Oleh: Pina, S.Pd
Ketika perempuan datang ke institusi hukum, bukan sekadar membawa data—kami membawa luka, harapan, dan tekad untuk memastikan bahwa keadilan tidak lagi menjadi hak istimewa. Di ruang Ditreskrimum Polda Lampung, bersama para aktivis, mahasiswa, dan lembaga pendamping, kami menyuarakan satu tuntutan tegas: Tegakkan Undang-Undang Tindak Pidana Kekerasan Seksual (UU TPKS) di Lampung!. Di tengah euforia pasca-Pemilu 2024 yang penuh kompromi politik, korban kekerasan seksual justru semakin tenggelam dalam kerumitan hukum dan budaya diam yang membungkam.

Cuplikan Data:
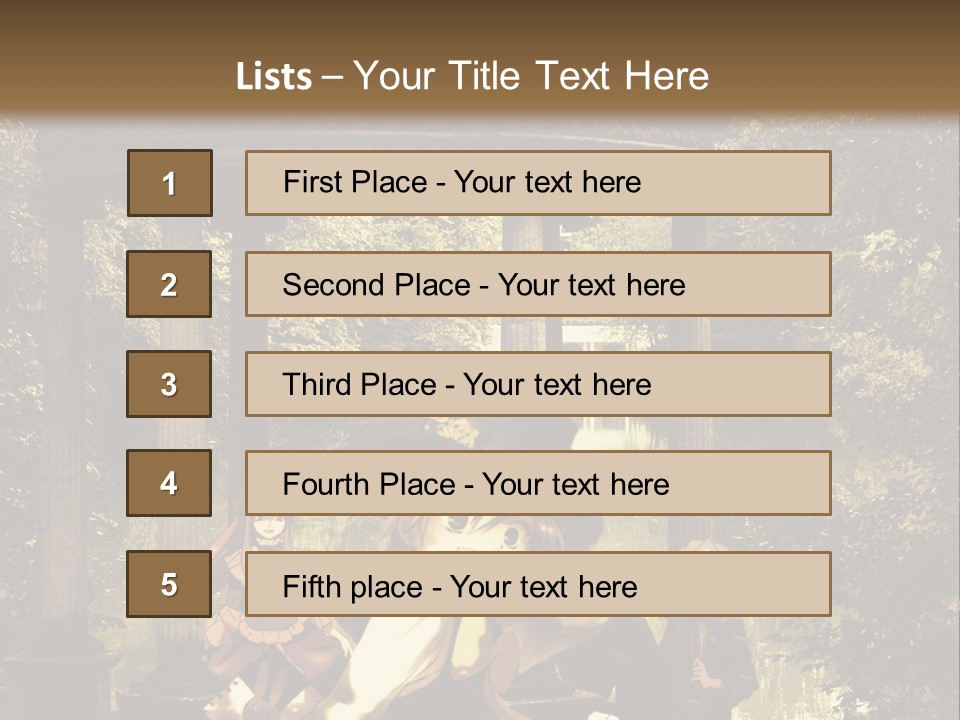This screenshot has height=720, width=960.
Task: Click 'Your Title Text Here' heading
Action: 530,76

...

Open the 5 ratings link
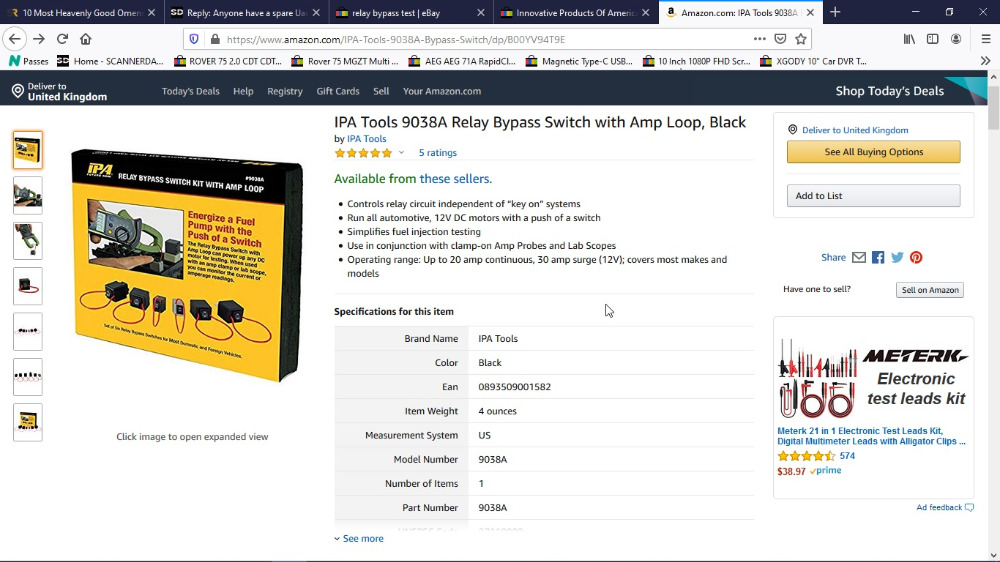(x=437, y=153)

Soal 1:
Menurut tulisan tentang penegakan UU TPKS di Lampung, di ruang mana tuntutan itu disuarakan?
Soal 2:
Ulangi kata demi kata bagian tulisan tentang UU TPKS, dari "Oleh: Pina, S.Pd" sampai dengan "diam yang membungkam.".
Soal 3:
Tentukan apakah setiap pernyataan berikut sesuai dengan tulisan tentang penegakan UU TPKS di Lampung. Jawab ya atau tidak, lalu kutip kata-kata yang menentukan.
(a) Tuntutan itu disuarakan bersama aktivis, mahasiswa, dan lembaga pendamping.
(b) Tulisan itu menggambarkan suasana setelah Pemilu 2019.
(c) Korban kekerasan seksual digambarkan makin mudah memperoleh keadilan.

Jawaban 1:
Di ruang Ditreskrimum Polda Lampung.

Jawaban 2:
Oleh: Pina, S.Pd
Ketika perempuan datang ke institusi hukum, bukan sekadar membawa data—kami membawa luka, harapan, dan tekad untuk memastikan bahwa keadilan tidak lagi menjadi hak istimewa. Di ruang Ditreskrimum Polda Lampung, bersama para aktivis, mahasiswa, dan lembaga pendamping, kami menyuarakan satu tuntutan tegas: Tegakkan Undang-Undang Tindak Pidana Kekerasan Seksual (UU TPKS) di Lampung!. Di tengah euforia pasca-Pemilu 2024 yang penuh kompromi politik, korban kekerasan seksual justru semakin tenggelam dalam kerumitan hukum dan budaya diam yang membungkam.

Jawaban 3:
(a) Ya: "bersama para aktivis, mahasiswa, dan lembaga pendamping"
(b) Tidak: "Di tengah euforia pasca-Pemilu 2024"
(c) Tidak: "korban kekerasan seksual justru semakin tenggelam dalam kerumitan hukum dan budaya diam yang membungkam"